»»
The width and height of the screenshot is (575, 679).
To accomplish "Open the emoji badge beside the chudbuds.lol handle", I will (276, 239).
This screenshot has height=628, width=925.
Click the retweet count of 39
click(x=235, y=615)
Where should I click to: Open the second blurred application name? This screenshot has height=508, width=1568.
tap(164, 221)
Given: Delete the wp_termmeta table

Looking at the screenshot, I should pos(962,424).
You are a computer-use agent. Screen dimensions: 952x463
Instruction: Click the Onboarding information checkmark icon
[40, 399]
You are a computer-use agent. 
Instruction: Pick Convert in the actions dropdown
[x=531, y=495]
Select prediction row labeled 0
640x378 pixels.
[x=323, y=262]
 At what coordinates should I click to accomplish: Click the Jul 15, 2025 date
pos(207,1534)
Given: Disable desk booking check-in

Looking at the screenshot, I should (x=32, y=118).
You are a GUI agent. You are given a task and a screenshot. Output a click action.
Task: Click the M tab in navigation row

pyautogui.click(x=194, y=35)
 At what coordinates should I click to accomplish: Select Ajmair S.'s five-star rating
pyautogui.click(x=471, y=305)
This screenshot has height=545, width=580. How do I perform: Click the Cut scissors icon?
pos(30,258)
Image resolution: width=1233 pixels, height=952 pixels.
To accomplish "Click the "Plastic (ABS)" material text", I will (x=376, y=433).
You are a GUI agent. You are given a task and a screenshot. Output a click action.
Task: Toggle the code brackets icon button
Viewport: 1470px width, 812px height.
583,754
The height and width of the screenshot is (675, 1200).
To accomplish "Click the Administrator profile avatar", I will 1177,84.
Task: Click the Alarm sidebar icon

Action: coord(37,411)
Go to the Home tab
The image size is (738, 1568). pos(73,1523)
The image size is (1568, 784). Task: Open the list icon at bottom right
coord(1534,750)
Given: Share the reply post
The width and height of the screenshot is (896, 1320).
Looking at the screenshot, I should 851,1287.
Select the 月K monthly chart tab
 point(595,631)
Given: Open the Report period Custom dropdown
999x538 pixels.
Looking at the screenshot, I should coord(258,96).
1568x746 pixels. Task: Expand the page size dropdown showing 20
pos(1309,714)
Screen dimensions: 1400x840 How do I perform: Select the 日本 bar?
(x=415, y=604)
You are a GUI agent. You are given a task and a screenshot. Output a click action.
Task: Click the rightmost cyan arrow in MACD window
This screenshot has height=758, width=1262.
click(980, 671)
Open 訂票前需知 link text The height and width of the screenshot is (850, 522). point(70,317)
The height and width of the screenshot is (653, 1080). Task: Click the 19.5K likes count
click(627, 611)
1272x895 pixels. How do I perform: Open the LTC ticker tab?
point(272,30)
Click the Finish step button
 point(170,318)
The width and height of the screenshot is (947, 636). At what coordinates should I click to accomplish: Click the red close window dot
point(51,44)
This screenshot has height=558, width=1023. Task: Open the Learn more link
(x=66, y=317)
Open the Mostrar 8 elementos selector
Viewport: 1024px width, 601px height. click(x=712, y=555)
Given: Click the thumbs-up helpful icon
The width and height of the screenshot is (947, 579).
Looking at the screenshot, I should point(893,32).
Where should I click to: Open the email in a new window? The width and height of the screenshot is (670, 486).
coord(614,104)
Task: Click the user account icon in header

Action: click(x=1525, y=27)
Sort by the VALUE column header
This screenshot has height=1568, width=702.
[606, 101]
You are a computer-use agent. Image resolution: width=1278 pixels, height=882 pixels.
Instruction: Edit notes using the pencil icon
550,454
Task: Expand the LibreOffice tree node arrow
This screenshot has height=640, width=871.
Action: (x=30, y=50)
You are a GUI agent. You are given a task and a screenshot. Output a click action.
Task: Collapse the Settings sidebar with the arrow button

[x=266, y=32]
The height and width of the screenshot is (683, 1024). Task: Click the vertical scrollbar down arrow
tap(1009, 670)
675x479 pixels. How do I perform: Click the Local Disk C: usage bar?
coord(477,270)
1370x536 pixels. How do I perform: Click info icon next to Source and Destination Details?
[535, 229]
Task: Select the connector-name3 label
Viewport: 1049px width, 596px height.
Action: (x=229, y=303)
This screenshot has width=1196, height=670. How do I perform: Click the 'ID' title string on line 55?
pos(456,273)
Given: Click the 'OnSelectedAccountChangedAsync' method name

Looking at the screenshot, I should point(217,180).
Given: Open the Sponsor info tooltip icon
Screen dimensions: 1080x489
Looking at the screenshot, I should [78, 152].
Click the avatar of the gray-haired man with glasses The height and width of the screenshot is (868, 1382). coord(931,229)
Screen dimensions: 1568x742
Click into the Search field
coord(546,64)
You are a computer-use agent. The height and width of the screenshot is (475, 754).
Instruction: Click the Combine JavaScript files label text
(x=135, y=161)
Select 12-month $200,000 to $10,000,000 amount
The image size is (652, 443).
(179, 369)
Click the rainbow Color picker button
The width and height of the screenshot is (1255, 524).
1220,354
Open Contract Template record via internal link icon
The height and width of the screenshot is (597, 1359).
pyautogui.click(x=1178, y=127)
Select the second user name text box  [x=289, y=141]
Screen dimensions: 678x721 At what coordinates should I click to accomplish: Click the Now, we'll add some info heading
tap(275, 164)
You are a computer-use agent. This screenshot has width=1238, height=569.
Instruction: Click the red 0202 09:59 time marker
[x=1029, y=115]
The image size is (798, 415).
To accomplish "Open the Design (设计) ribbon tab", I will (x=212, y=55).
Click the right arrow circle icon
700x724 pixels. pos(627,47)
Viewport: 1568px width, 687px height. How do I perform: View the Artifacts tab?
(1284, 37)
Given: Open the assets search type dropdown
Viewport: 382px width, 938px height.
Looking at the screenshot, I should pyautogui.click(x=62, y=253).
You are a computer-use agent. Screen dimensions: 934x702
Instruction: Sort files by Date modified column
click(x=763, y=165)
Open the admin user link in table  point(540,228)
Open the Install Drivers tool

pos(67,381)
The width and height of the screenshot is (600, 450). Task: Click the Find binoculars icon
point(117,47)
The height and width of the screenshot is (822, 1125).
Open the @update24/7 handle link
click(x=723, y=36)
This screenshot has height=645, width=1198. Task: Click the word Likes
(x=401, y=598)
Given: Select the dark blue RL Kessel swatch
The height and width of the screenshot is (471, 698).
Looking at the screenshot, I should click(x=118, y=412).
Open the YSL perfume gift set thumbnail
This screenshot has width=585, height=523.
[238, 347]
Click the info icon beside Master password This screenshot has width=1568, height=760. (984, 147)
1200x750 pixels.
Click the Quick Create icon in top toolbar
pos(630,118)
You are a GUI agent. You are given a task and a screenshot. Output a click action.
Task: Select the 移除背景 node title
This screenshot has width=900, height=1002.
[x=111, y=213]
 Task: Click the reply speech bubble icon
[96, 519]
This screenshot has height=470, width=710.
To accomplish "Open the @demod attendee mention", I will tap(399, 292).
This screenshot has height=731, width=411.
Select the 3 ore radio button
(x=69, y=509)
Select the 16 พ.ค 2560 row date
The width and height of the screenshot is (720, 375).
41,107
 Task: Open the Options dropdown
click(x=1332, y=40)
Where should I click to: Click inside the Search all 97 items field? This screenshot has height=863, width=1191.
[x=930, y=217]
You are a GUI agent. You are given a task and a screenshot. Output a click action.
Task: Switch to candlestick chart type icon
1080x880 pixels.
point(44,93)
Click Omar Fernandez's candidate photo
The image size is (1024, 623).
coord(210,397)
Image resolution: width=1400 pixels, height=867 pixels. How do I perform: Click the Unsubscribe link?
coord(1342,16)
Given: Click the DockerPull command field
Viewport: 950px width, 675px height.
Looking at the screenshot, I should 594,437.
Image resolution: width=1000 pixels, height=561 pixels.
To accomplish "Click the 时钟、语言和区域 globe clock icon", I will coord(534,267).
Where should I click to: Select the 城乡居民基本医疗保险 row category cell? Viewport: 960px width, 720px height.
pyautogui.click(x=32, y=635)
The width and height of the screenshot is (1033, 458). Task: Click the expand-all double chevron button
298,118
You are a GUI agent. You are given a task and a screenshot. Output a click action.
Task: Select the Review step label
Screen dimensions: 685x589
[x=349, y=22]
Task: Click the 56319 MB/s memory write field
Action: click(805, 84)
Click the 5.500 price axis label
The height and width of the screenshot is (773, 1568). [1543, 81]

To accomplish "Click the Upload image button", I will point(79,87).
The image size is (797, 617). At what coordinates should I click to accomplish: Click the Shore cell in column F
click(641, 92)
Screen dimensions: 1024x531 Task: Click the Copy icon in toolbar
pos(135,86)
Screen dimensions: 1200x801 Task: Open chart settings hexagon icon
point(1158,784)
««
### Goal of the exercise
The answer must be the line containing "Task: Open the Options dropdown" and every line after it through the last line of the records above, repeated exactly.

### Exercise response
 Task: Open the Options dropdown
click(x=1332, y=40)
Where should I click to: Click inside the Search all 97 items field? This screenshot has height=863, width=1191.
[x=930, y=217]
You are a GUI agent. You are given a task and a screenshot. Output a click action.
Task: Switch to candlestick chart type icon
1080x880 pixels.
point(44,93)
Click Omar Fernandez's candidate photo
The image size is (1024, 623).
coord(210,397)
Image resolution: width=1400 pixels, height=867 pixels. How do I perform: Click the Unsubscribe link?
coord(1342,16)
Given: Click the DockerPull command field
Viewport: 950px width, 675px height.
Looking at the screenshot, I should 594,437.
Image resolution: width=1000 pixels, height=561 pixels.
To accomplish "Click the 时钟、语言和区域 globe clock icon", I will coord(534,267).
Where should I click to: Select the 城乡居民基本医疗保险 row category cell? Viewport: 960px width, 720px height.
pyautogui.click(x=32, y=635)
The width and height of the screenshot is (1033, 458). Task: Click the expand-all double chevron button
298,118
You are a GUI agent. You are given a task and a screenshot. Output a click action.
Task: Select the Review step label
Screen dimensions: 685x589
[x=349, y=22]
Task: Click the 56319 MB/s memory write field
Action: click(805, 84)
Click the 5.500 price axis label
The height and width of the screenshot is (773, 1568). [1543, 81]

To accomplish "Click the Upload image button", I will point(79,87).
The image size is (797, 617). At what coordinates should I click to accomplish: Click the Shore cell in column F
click(641, 92)
Screen dimensions: 1024x531 Task: Click the Copy icon in toolbar
pos(135,86)
Screen dimensions: 1200x801 Task: Open chart settings hexagon icon
point(1158,784)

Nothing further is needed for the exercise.